AbstractThis is a close scrutiny of De Anima II 5, led by two questions. First, what can be learned from so long and intricate a discussion about the neglected problem of how to read an Aristotelian chapter? Second, what can the chapter, properly read, teach us about some widely debated issues in Aristotle's theory of perception? I argue that it refutes two claims defended by Martha Nussbaum, Hilary Putnam, and Richard Sorabji: (i) that when Aristotle speaks of the perceiver becoming like the object perceived, the assimilation he has in mind is ordinary alteration of the type exemplified when fire heats the surrounding air, (ii) that this alteration stands to perceptual awareness as matter to form.

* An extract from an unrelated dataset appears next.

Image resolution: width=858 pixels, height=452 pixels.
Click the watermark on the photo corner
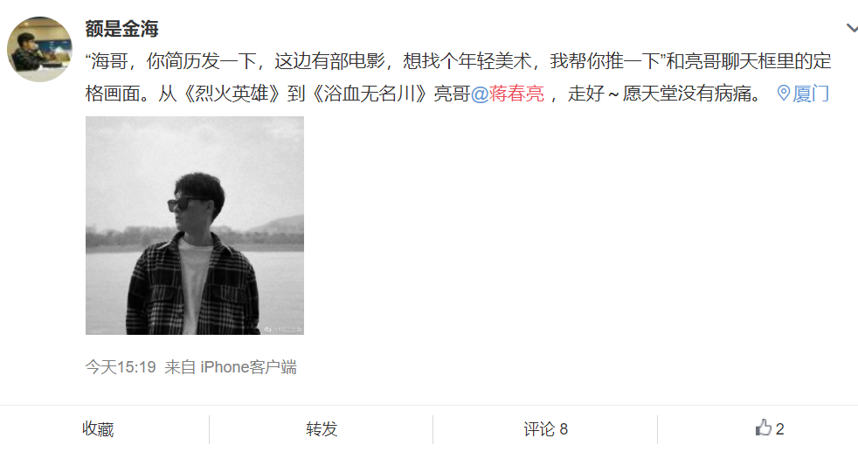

Claim (i) is wrong because the assimilation that perceiving is is not ordinary alteration. Claim (ii) is wrong because the special type of alteration that perceiving is is not its underlying material realisation. Indeed, there is no mention in the text of any underlying material realisation for perceiving. The positive aim of II 5 is to introduce the distinction between first and second potentiality, each with their own type of actuality. In both cases the actuality is an alteration different from ordinary alteration. Perception exemplifies one of these new types of alteration, another is found in the acquisition of knowledge and in an embryo's first acquisition of the power of perception. The introduction of suitably refined meanings of 'alteration' allows Aristotle to explain perception and learning within the framework of his physics, which by definition is the study of things that change. He adapts his standard notion of alteration, familiar from Physics III 1-3 and De Generatione et Corruptione I, to the task of accounting for the cognitive accuracy of (proper object) perception and second potentiality knowledge: both are achievements of a natural, inborn receptivity to objective truth. Throughout the paper I pay special attention to issues of text and translation, and to Aristotle's cross-referencing, and I emphasise what the chapter does not say as well as what it does. In particular, the last section argues that the textual absence of any underlying material realisation for perceiving supports a view I have defended elsewhere, that Aristotelian perception involves no material processes, only standing material conditions. This absence is as telling as others noted earlier. Our reading must respect the spirit of the text as Aristotle wrote it.